A simple in-office test called a KOH exam can settle the question. A provider scrapes a small sample of skin from the affected area, applies a potassium hydroxide solution that dissolves everything except fungal structures, and examines the slide under a microscope. If fungal filaments are present, the diagnosis is confirmed. If not, you and your provider can explore other explanations.
Two Feet, One Hand: A Related Pattern
There’s a well-documented clinical pattern called “two feet, one hand syndrome” where a person develops athlete’s foot on both feet but a fungal infection on only one hand. The infected hand is almost always the dominant one, because that’s the hand used to scratch or touch the feet. This pattern illustrates how fungal infections spread through direct contact and why asymmetry is the norm rather than the exception. The fungus doesn’t travel through your bloodstream or magically appear on both sides. It spreads mechanically, from one spot to wherever your fingers carry it next.
This same principle explains one-foot infections. If the fungus landed on your right foot first and conditions weren’t favorable on the left, it simply stayed put. Over time it could spread to the other foot through shared socks, shoes, or bath mats, but there’s no biological rule that says it must.
Treating One Foot While Protecting the Other
If you’ve confirmed the infection is fungal, over-the-counter antifungal creams containing terbinafine or clotrimazole are the standard first step. Apply the cream once or twice daily for at least four weeks, even if symptoms improve sooner. Stopping too early is one of the most common reasons athlete’s foot comes back. For stubborn infections, particularly the thick, scaly “moccasin” type that covers the sole, a provider may recommend oral antifungal medication for two to four weeks.
While you’re treating the infected foot, take deliberate steps to keep the other one clear. Wash your hands after applying cream or touching the affected foot. Wear socks on the infected side before putting on socks on the healthy side to avoid cross-contamination. Use antifungal powder inside both shoes as a preventive measure. Change socks if they get damp, and avoid walking barefoot on surfaces where the fungus could transfer from one foot to the other, like a shared bath mat.
Dry your feet thoroughly after bathing, paying special attention to the spaces between toes. Fungi thrive in moisture, and the toe webs are the most common site for infection to begin. If you tend to sweat heavily, moisture-wicking socks made from merino wool or synthetic blends are more effective than cotton at keeping feet dry.
When One-Sided Symptoms Keep Returning
Recurrent symptoms on the same foot despite proper antifungal treatment suggest either reinfection or a misdiagnosis. Reinfection is common if the fungus is living in your shoes. Dermatophytes can survive in footwear for months, reinfecting you each time you put the shoes on.

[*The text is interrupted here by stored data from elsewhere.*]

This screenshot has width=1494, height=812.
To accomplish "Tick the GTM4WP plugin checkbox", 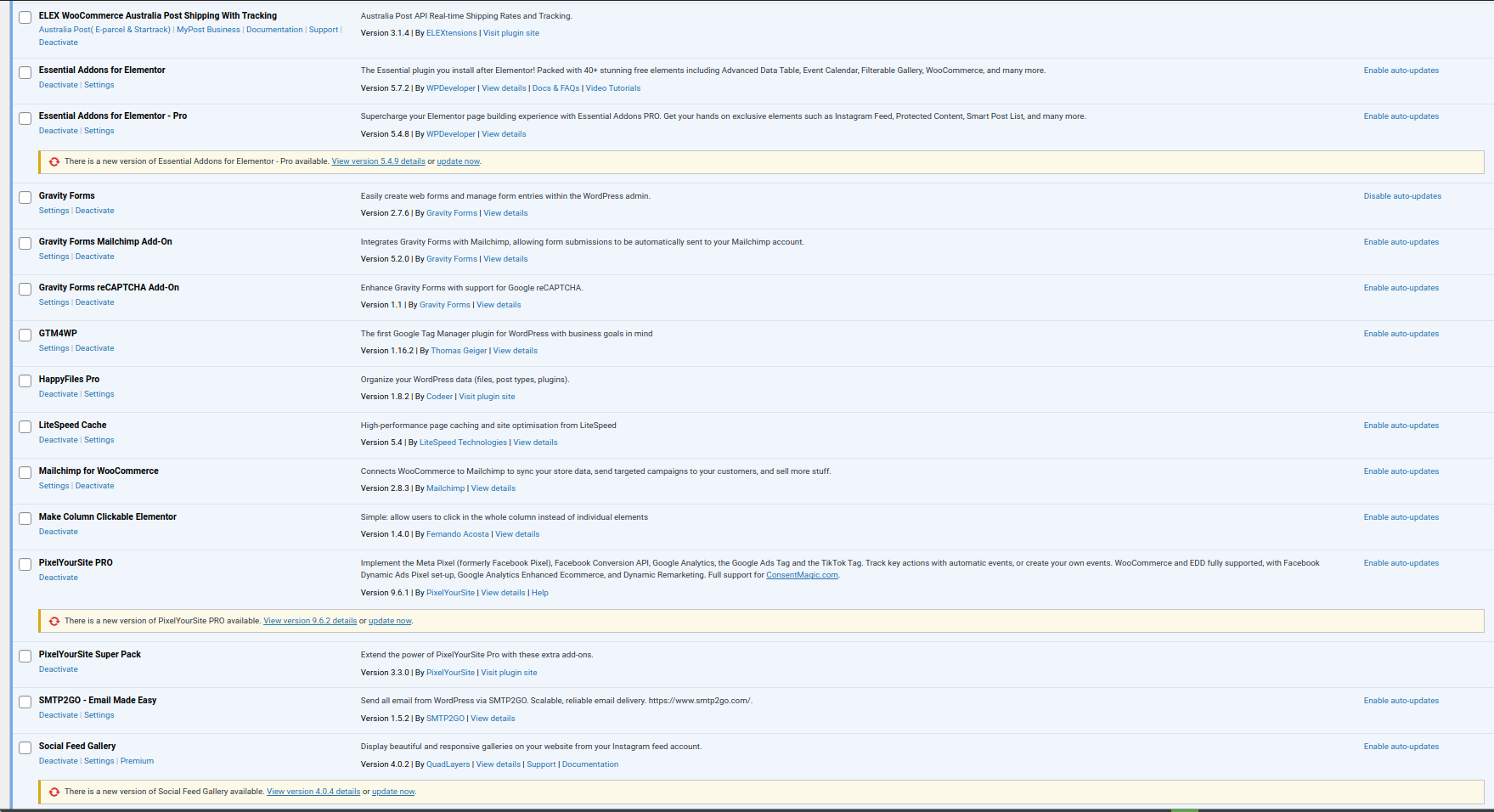I will (25, 336).
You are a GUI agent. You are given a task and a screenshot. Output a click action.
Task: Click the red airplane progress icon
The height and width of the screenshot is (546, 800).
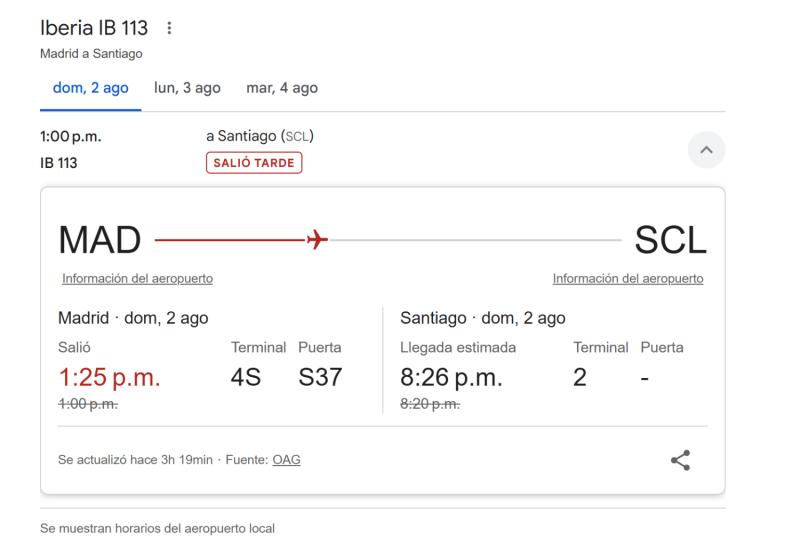[317, 239]
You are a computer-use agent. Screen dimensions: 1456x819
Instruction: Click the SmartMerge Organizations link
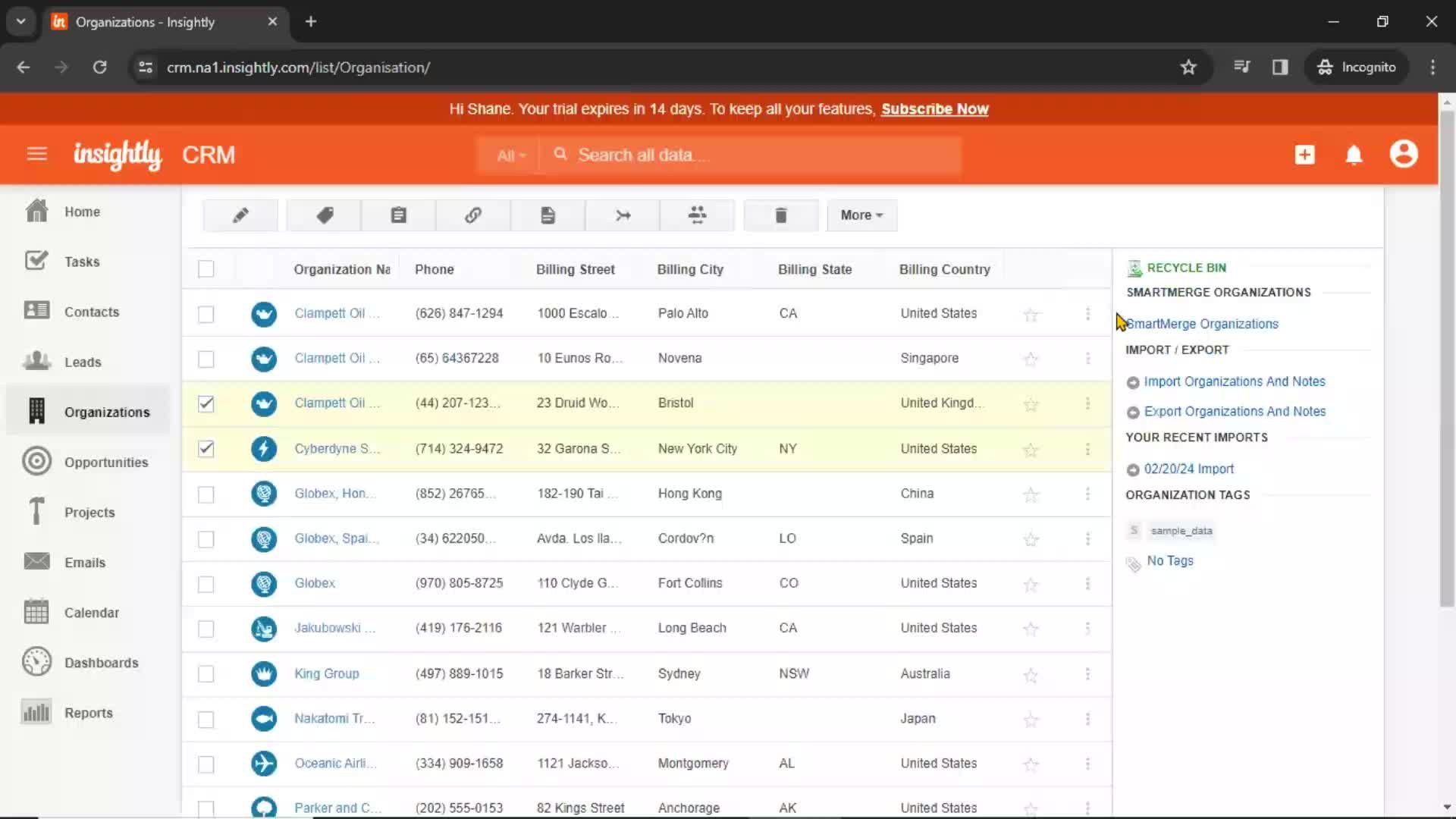coord(1203,323)
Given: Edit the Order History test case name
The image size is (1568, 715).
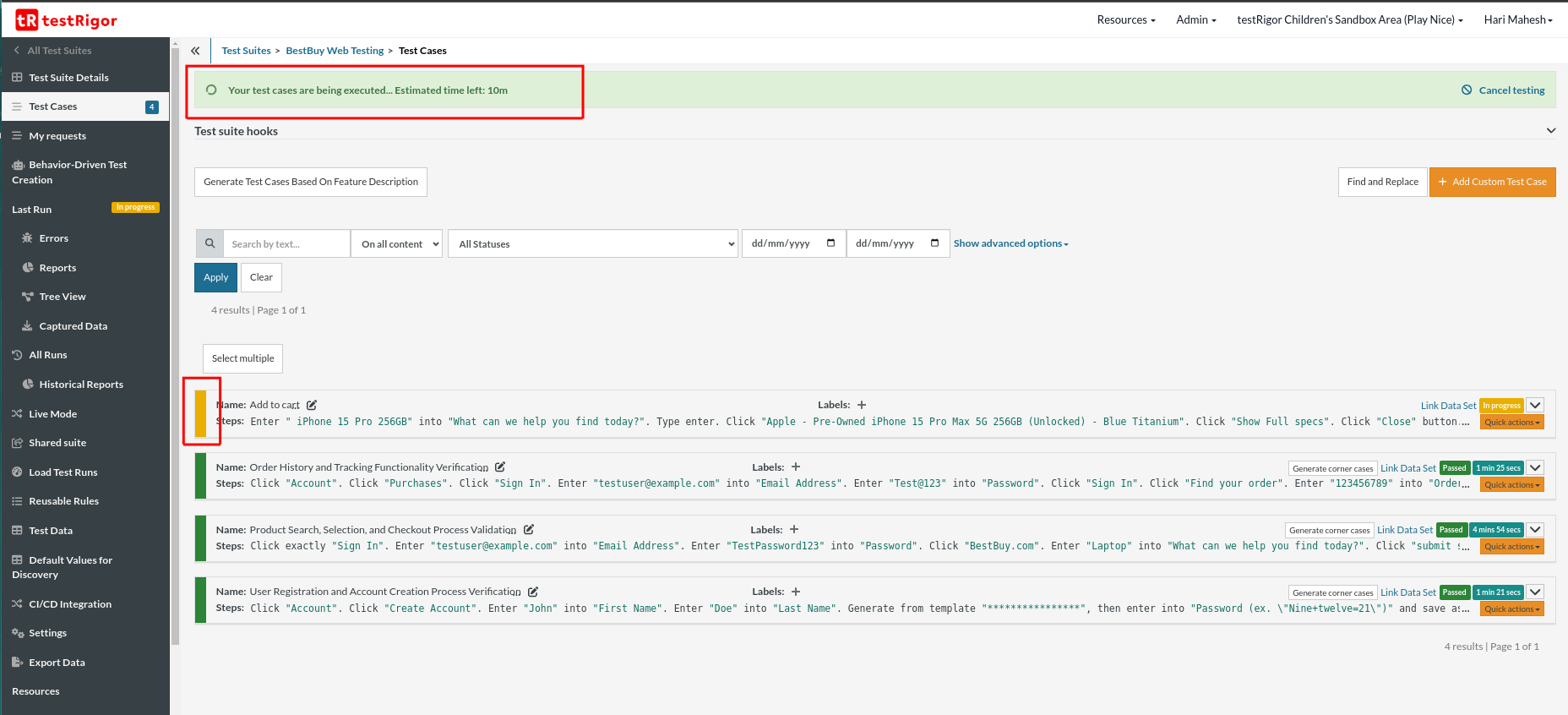Looking at the screenshot, I should [x=500, y=467].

Treating your shoes with antifungal spray or UV shoe sanitizers, or rotating pairs so each gets 24 to 48 hours to dry out completely, can break the cycle.
If the rash genuinely won’t respond to antifungals after a full treatment course, go back to the possibility that it’s not fungal. A KOH exam or skin culture at that point is especially valuable. Conditions like eczema and psoriasis require entirely different treatments, and no amount of antifungal cream will resolve them. Getting the right diagnosis means getting the right treatment, which is the fastest path to relief regardless of what’s causing the rash.